TASK SET
(1) In the passage on the 806 CE lunar record, what Old English word does the 806 halo record in MS F use for "cross sign"?
(2) Please decide whether each statement below agrees with the passage on the 806 CE lunar record, giving yes or no and quoting the words that decide it. (a) MS D records an eclipse of the Moon in 806. (b) MSS E and F were copied from the same lost exemplar. (c) The Old English translation of the Winchester Chronicle entry was placed in the main text of MS F.

TEXT TO READ
* * * * *

Concerning the lunar record in 806 CE, it is found only in MS F without parallel records in any other ASC manuscript. This is due to two facts. First, MSS E and F shared the same lost exemplar (from which the scribes copied the text), which is supposed to have an entry of a lunar eclipse under 806 CE (Baker, 2000, pp. xxix–xxxix; Irvine, 2003, pp. xxxviii–xxxix, xl–xliii); and MS D also mentions an eclipse in the same year, but it is not of the Moon but the Sun, which seems to be a scribal error (Cubbin 1996, p. 19). All three manuscripts share much in common and are ultimately derived from the so-called “northern recension” of ASC, which shows a strong interest in astronomy beyond the 806 event (e.g. sub anno 744, 800, 802; Cubbin, 1996, pp. xviii–xxi; Baker, 2000, p. xxix; Irvine, 2003, pp. xxxvi–lviii), which can be traced back to Alcuin and Bede (Eastwood, 2013, pp. 311–315).

Second, the scribe of MS F also had access to a manuscript based on a now-lost Latin chronicle, the Winchester Chronicle (WC; Liebermann 1879, pp. 56–83), which in turn incorporated some entries from continental sources¹. The entry of 806 CE in MS F begins with the usual combination of an Old English text and its Latin translation concerning a lunar eclipse. After that, the scribe inserted the description of the lunar and the solar halo from the lost WC in Latin, as if he found it opportune to add some information on phenomena related to the Sun or the Moon in the same year. These constitute the main text, and the Old English translation of the WC entry was inserted into the margin. This explains why this halo record in 806 CE employed a different Old English word “rodetacn” (cross sign) (MS F, f. 51r.) from the other records of a “Cristes Mel” (sign of Christ) in 776, while they share the same term “signum (dominicæ) crucis/crucis signum” (sign of the (Lord's) cross) in Latin. Thus, it is probable that rodetacn in 806 was translated from Latin, and Cristes Mel in 776 was translated into Latin.

* * * * *

DATASET CONTENT
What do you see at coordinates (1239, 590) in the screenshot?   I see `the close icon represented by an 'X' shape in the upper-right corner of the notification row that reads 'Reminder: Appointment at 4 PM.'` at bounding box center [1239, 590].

* * * * *

CORRECT ANSWERS
(1) "Rodetacn"

(2)
(a) No: "it is not of the Moon but the Sun"
(b) Yes: "MSS E and F shared the same lost exemplar"
(c) No: "the Old English translation of the WC entry was inserted into the margin"